• **Written task**
Rewrite the records from their start up to and including the line containing "coordinates (68, 2115).", substituting "specific" for "particular" and changing nothing else. Leave the pictures out of the answer.

• **Supplied records**

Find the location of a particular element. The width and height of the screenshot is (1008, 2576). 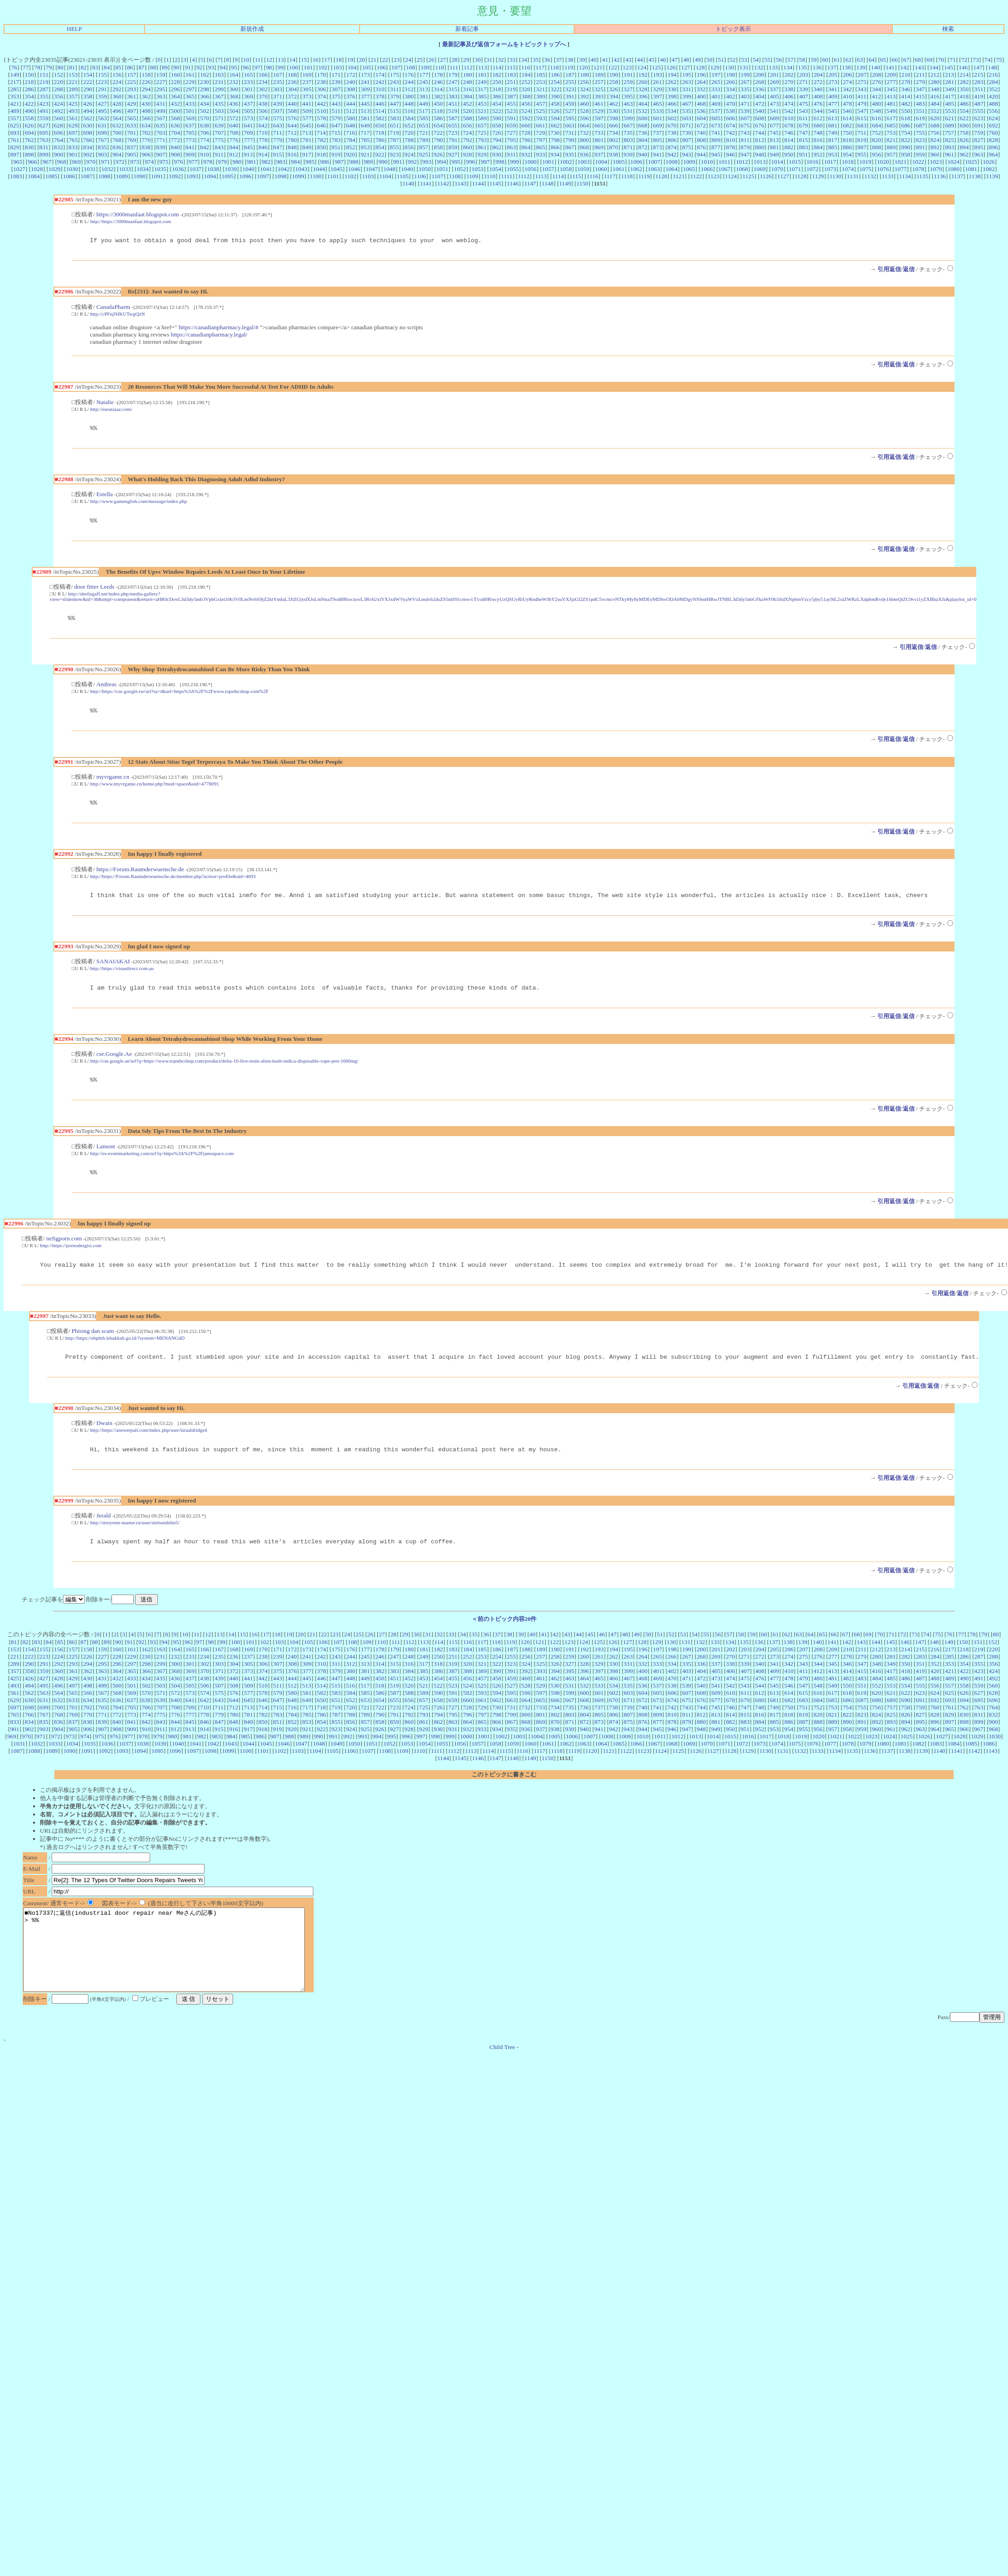

450 is located at coordinates (438, 103).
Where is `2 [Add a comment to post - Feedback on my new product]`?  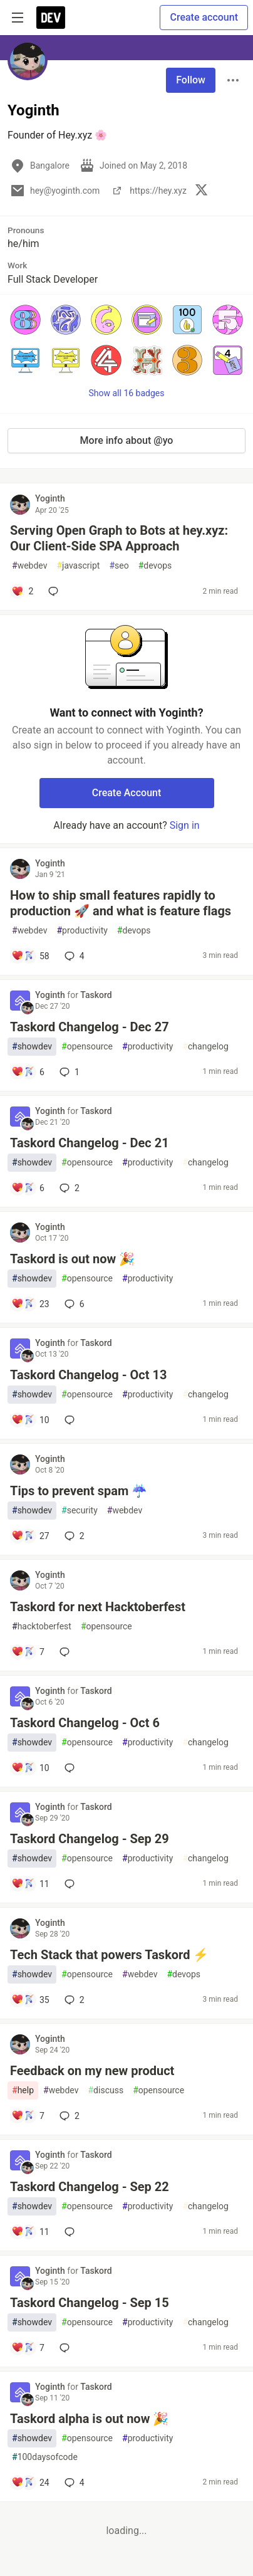
2 [Add a comment to post - Feedback on my new product] is located at coordinates (68, 2115).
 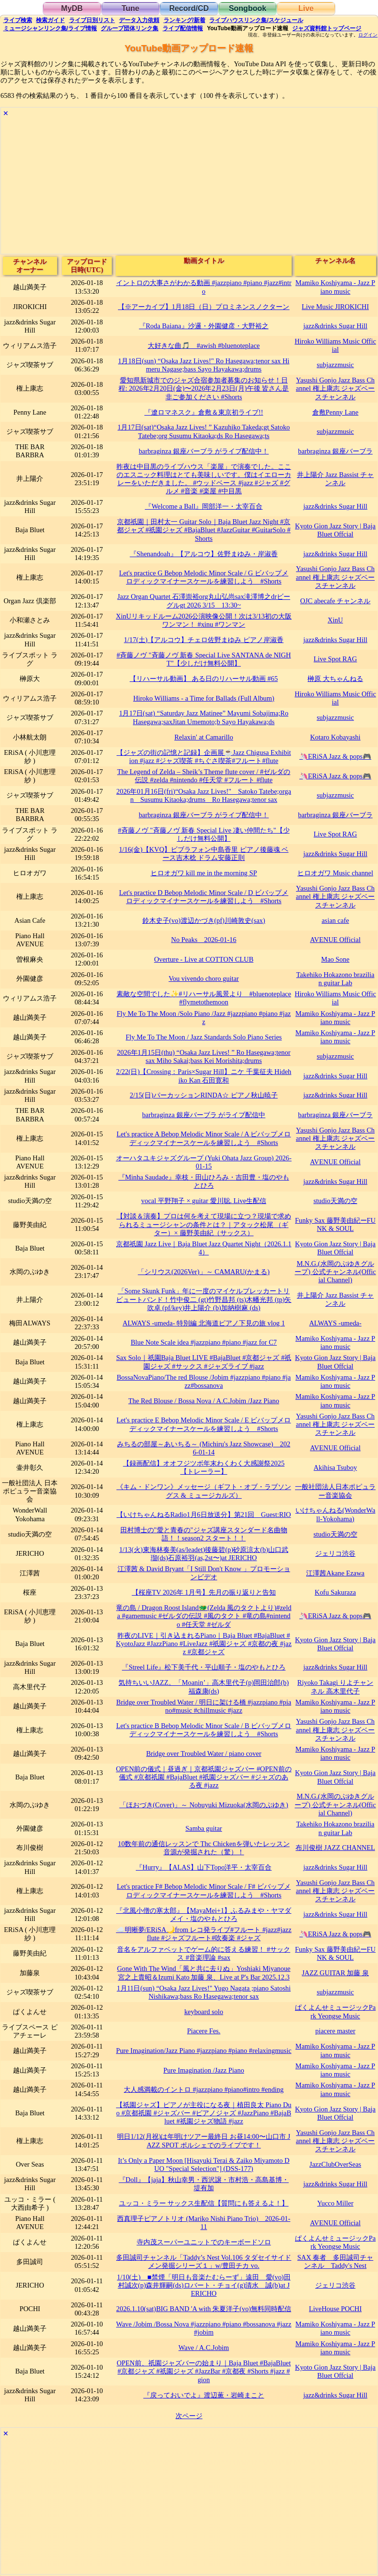 What do you see at coordinates (204, 1424) in the screenshot?
I see `Let's practice E Bebop Melodic Minor Scale / E ビバップメロディックマイナースケールを練習しよう #Shorts` at bounding box center [204, 1424].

• **Answer to the problem**
Find the location of a specific element. The width and height of the screenshot is (1008, 2576). 

450 is located at coordinates (438, 103).
Where is `2 [Add a comment to post - Feedback on my new product]`?  
2 [Add a comment to post - Feedback on my new product] is located at coordinates (68, 2115).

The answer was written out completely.